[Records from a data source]

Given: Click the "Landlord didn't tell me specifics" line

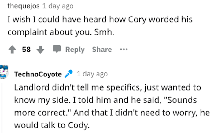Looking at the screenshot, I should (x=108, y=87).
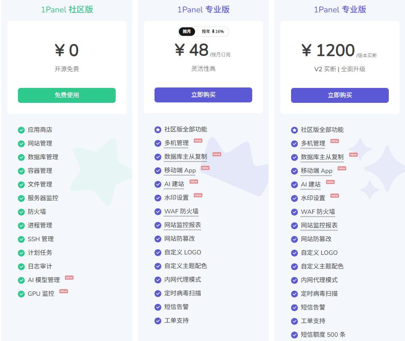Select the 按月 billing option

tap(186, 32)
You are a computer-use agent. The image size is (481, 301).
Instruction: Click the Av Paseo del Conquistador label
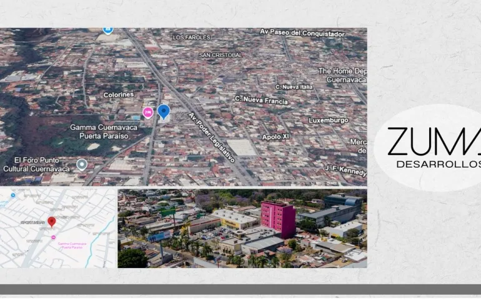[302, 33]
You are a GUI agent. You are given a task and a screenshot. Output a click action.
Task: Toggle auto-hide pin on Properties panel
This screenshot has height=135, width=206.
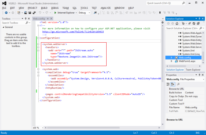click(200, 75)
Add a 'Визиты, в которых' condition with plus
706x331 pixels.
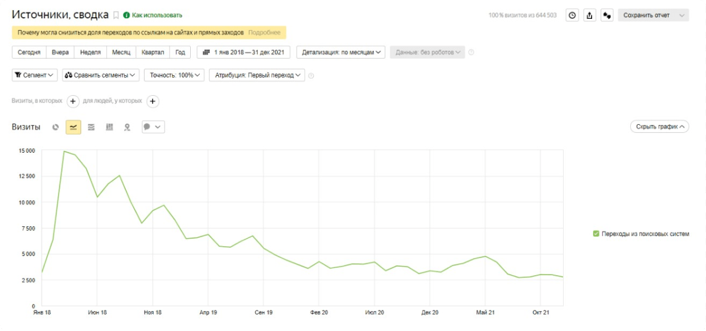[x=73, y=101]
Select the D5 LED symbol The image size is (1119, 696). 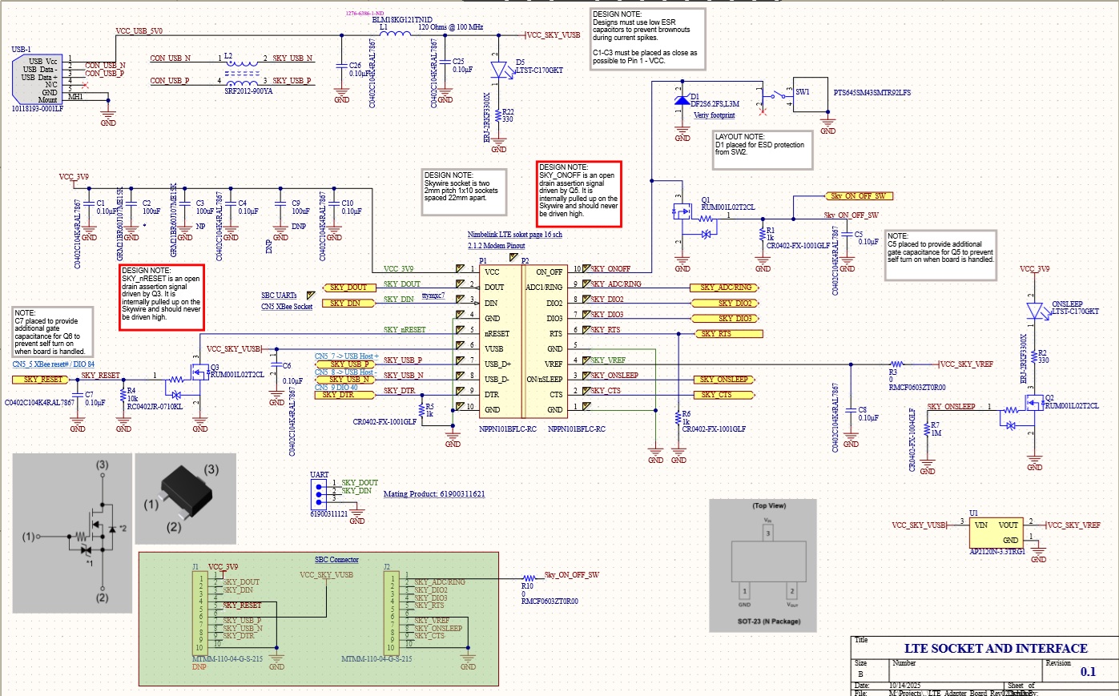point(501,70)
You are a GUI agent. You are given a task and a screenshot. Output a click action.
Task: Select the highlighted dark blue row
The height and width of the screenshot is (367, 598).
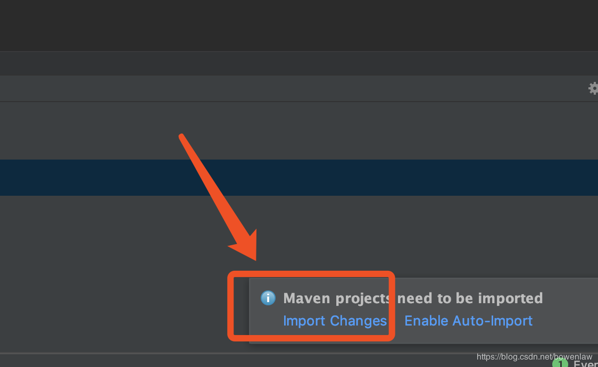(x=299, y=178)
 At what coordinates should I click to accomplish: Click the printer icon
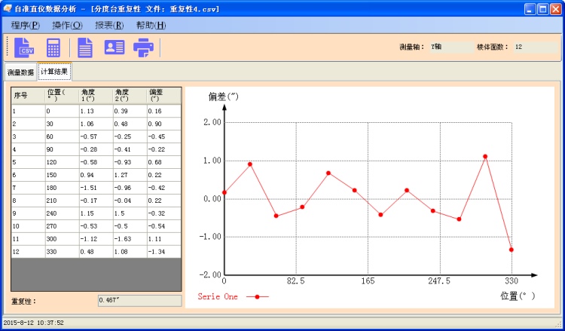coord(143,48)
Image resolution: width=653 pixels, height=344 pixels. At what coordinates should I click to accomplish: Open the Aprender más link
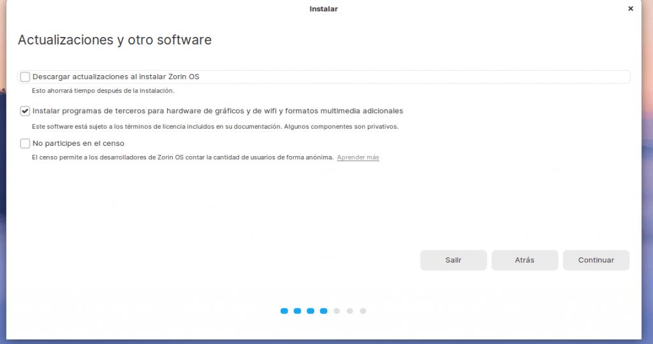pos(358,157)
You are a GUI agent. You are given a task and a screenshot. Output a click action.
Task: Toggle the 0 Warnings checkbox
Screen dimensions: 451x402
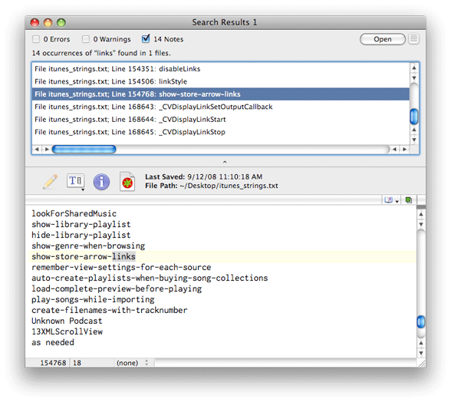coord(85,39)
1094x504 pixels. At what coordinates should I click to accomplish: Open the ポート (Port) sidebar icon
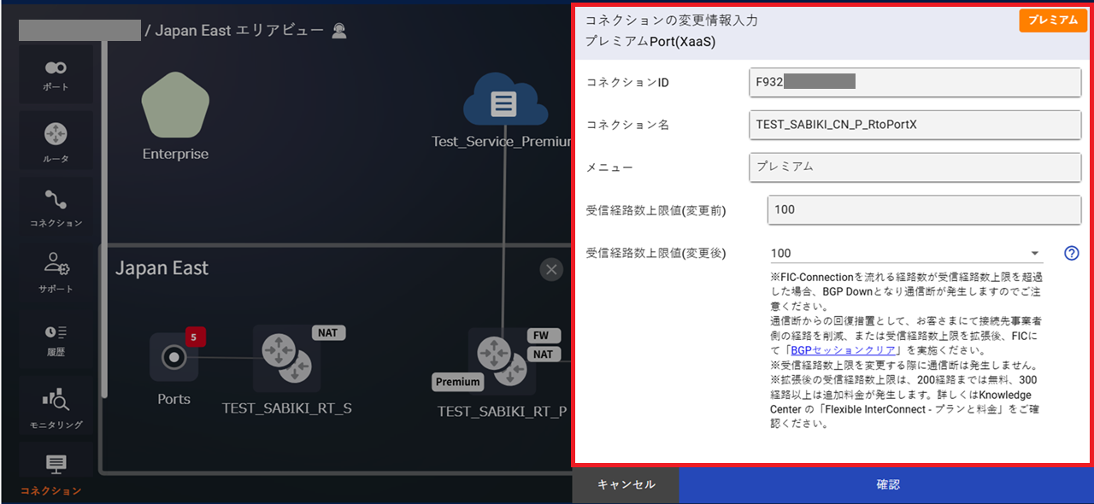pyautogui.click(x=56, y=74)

Problem to work on
Give again, word for word, the lines from the one containing "Image resolution: width=653" through the last line of the entries, with pictures omitted and nothing added.

Task response
Image resolution: width=653 pixels, height=344 pixels. At what coordinates should I click to accomplish: Open the Aprender más link
pos(358,157)
You are a GUI agent. You are given a task and a screenshot. Output a click action.
Task: Toggle the 0 Warnings checkbox
Screen dimensions: 451x402
coord(85,39)
1094x504 pixels. At what coordinates should I click to accomplish: Open the ポート (Port) sidebar icon
pyautogui.click(x=56, y=74)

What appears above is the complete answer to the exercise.